Champ wagged his tail. His duck handler turned back into a frazzled Pegasus.

The unyielding mount pony said, "I mean that we need you to get out of sight."

"Very well." The hearse and all of the Discords vanished, leaving behind great pyramids of leaves and a bewildered herd of followers.

The police officers asked of each other, "Where'd he go?"

The unseen Discord laughed mightily. "You can't see a trace of me or of the parade! I mean the solemn procession."

The mounted officer sternly sat down on her partner's withers and crossed her forelegs, and the larger pony beneath her said, "Really? Lord of Chaos and that's the best you can do—turn invisible?"

Discord and all the other Discords reappeared. One snapped his claw, frowning, and the police officers and Champ were blindfolded.

"Not better," said the sturdy mount pony. His mounted partner leaned over his neck and removed the blindfold for him. Champ pawed his blindfold off of his face, took it between his teeth, and shook it playfully. His handler stumbled around on the other end of the leash, not yet seemingly aware as to why he couldn't see anything. Finally the pony touched his face, found the blindfold, ripped it off, and tossed it to the ground in disgust.

"Please let us by," said Discord. "Can't you see this is a funeral?"
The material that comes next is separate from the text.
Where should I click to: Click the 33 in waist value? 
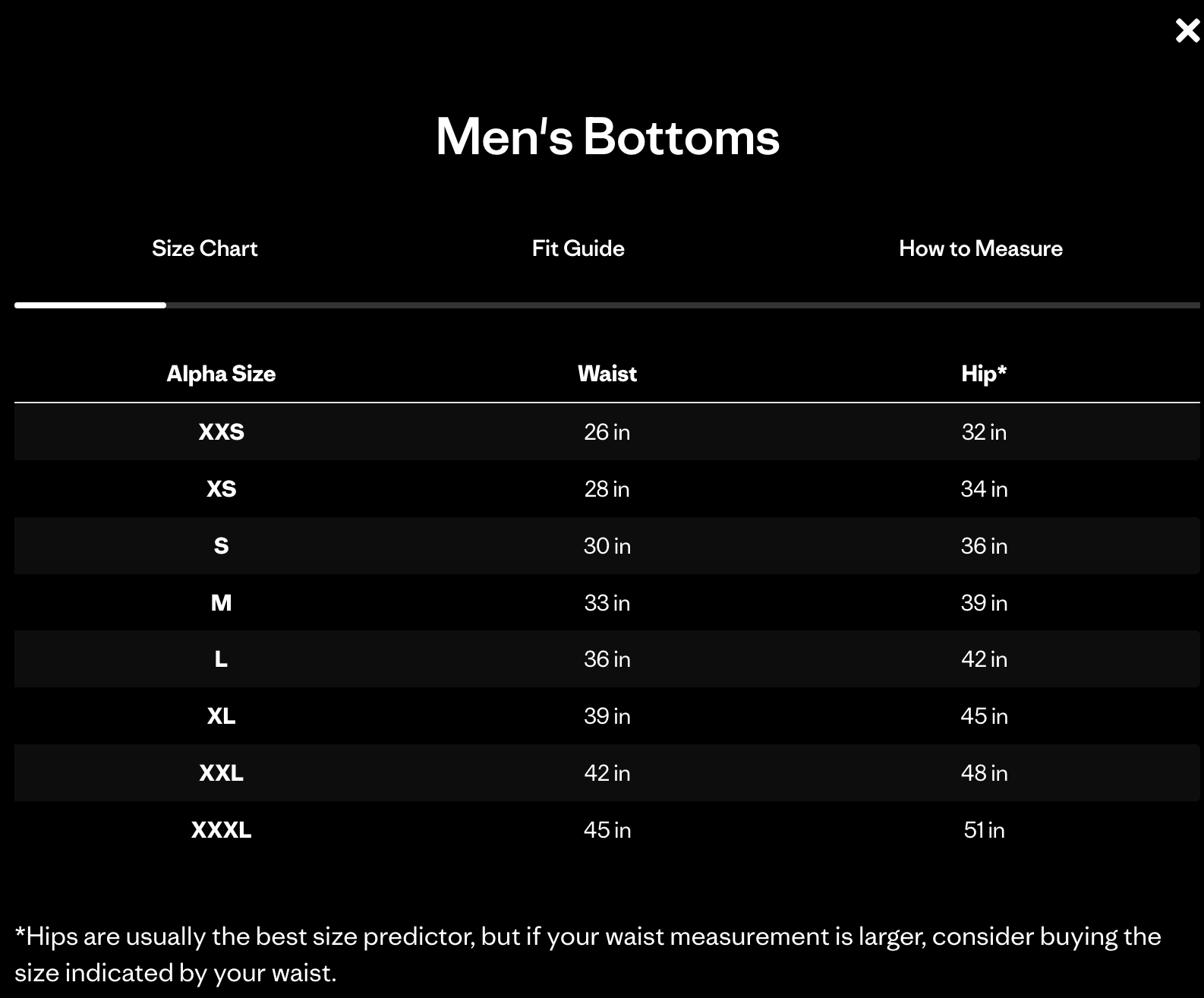(x=607, y=603)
All three police officers let out matching snort-sighs, while Champ wagged his tail and panted. The mount pony decided, and spoke for all of them. "All right, but clear up those leaf piles. I want to see no sign that this funeral was ever here. And invisibility doesn't count."

"That's fair," said Discord.

He made a careless gesture over his shoulder with his paw, and the leaf piles opened gaping black holes for eyes and wide maws which let forth ghastly, mournful moans. The moaning piles spun scratchily over the street, then lifted into the air, dissolving into individual leaves as brown and shriveled as if they had been drying for days. They whirled away, borne on a wind that had not been there a moment before. Pegasus foals spiraled wistfully upward after the departing leaves.
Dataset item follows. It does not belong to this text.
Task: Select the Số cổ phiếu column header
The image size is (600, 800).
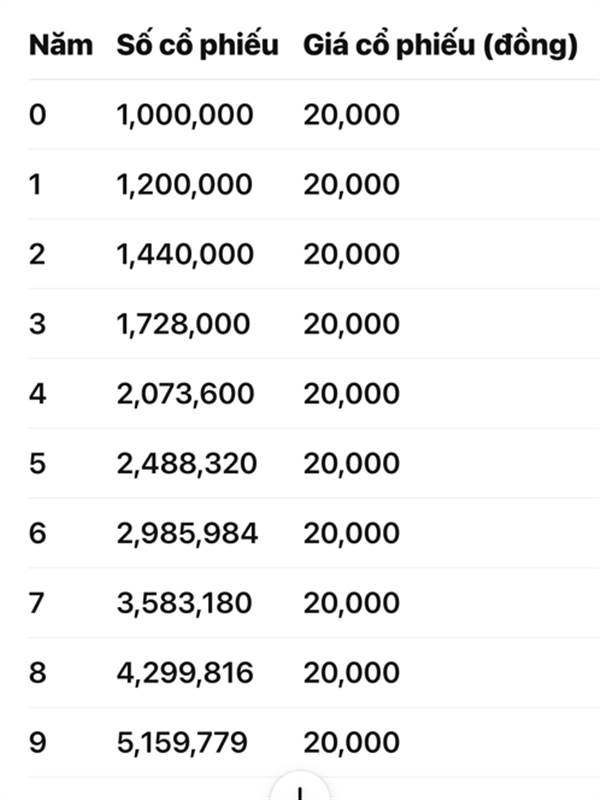Action: 198,45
The street full of carts and wagons was released from its self-imposed suspended animation, and followed along again behind the cortège.

Something odd, if not chaotic, was happening to the hearse and the Discord band. The procession and all of its participants, including the townsponies, got gradually, steadily smaller. The music got smaller too, as if fading away, but in truth it was only becoming tiny along with the instruments themselves.
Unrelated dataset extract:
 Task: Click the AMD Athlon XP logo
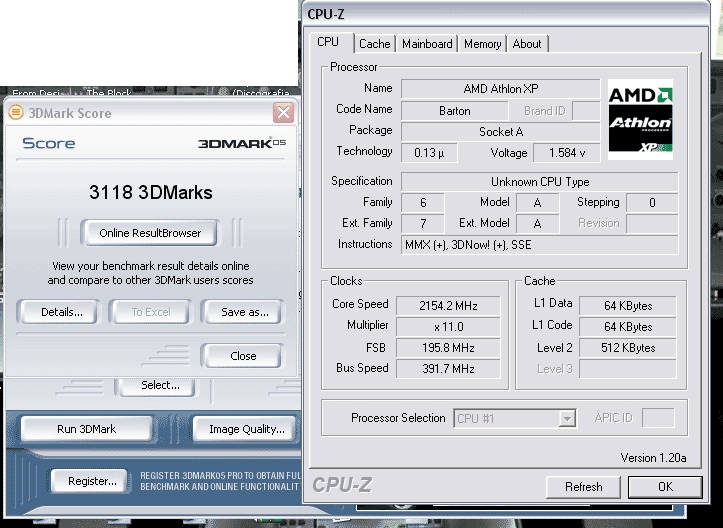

The parade became extremely itty-bitty as it turned off of Mane Street and into an alley hung with pumpkin lanterns at about knee height to a pony, but far above the heads of the now teensy cortège.

It was cooler and dark in the alleyway, where sundown happened early in the shadows at the bases of the buildings. A glitter and a flicker of miniature lights ahead resolved into a wee sign with two animated skewbald Breezies flanking the words CLUB SKEWBALD. Closer to the ground, a warmer light emanated from inside of hollowed-out acorns with faces carved into them. The band played cheerfully all the way to a hole in the wall underneath the sign, then stopped.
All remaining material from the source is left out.